7. Par ailleurs, M.B..., ancien directeur adjoint de la société, qui ne pouvait ignorer les conditions et le caractère extrêmement avantageux de cet accord doit également, eu égard à l'ensemble des éléments détaillés ci-dessus, être regardé comme ayant eu l'intention de recevoir la libéralité dont s'agit. Dans ces conditions, c'est à bon droit que le tribunal administratif de Bastia a considéré que les sommes litigieuses constituaient un avantage occulte consistant en une libéralité taxable en application des dispositions précitées du c de l'article 111 du code général des impôts.
En ce qui concerne les pénalités :
8. Aux termes de l'article 1729 du code général des impôts : " Les inexactitudes ou les omissions relevées dans une déclaration ou un acte comportant l'indication d'éléments à retenir pour l'assiette ou la liquidation de l'impôt ainsi que la restitution d'une créance de nature fiscale dont le versement a été indûment obtenu de l'Etat entraînent l'application d'une majoration de : a. 40 % en cas de manquement délibéré (...) ".
9. Eu égard à ce qui a été dit aux points 6 et 7, M.B..., ancien dirigeant de la SA Sofremi, ne pouvait ignorer le caractère imposable de la libéralité dont il a été bénéficiaire.
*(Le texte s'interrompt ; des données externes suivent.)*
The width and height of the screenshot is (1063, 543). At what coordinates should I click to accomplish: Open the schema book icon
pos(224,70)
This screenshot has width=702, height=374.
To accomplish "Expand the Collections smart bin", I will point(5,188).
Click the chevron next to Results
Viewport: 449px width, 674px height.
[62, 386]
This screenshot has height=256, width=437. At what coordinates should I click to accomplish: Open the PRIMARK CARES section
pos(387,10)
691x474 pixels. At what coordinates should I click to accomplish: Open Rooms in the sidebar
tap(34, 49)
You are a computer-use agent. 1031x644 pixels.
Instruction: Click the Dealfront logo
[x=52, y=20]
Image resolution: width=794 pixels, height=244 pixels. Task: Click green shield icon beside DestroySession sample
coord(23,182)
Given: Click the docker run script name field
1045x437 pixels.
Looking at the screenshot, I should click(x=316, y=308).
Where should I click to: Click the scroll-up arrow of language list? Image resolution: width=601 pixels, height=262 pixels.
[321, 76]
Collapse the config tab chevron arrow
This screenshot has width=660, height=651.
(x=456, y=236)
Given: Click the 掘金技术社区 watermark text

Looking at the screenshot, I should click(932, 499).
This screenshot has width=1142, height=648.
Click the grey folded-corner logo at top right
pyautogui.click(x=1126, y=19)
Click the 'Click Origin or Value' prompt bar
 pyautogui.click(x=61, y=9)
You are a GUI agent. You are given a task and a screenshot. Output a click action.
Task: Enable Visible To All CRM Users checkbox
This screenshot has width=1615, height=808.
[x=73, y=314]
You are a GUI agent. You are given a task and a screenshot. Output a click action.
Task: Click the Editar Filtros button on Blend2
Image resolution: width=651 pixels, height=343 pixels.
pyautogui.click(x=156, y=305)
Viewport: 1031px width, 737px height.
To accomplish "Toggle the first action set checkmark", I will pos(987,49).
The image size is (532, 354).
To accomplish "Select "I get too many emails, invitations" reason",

Par suite, l'administration a pu à bon droit lui infliger une majoration de 40 % en application des dispositions de l'article 1729 du code général des impôts.
10. Il résulte de l'ensemble de ce qui précède que M. B...n'est pas fondé à soutenir que c'est à tort que, par le jugement attaqué, le tribunal administratif de Bastia a rejeté le surplus de sa demande.
D É C I D E :
Article 1er : Il n'y a pas lieu de statuer sur les conclusions aux fins de décharge, en droits et pénalités, des cotisations supplémentaires de contributions sociales mises à la charge de M. B... à hauteur de 116 417 euros au titre de l'année 2012.
Article 2 : Le surplus des conclusions de la requête de M. B...est rejeté.
Article 3 : Le présent arrêt sera notifié à M. A...B...et au ministre de l'action et des comptes publics.
Copie en sera adressée à la direction de contrôle fiscal Ile-de-France Ouest.
Délibéré après l'audience du 28 février 2019, où siégeaient :
- Mme Paix, présidente assesseure, présidente de la formation de jugement en application de l'article R. 222-26 du code de justice administrative,
- M. Haïli, premier conseiller,
- Mme Courbon, premier conseiller.
Lu en audience publique, le 14 mars 2019.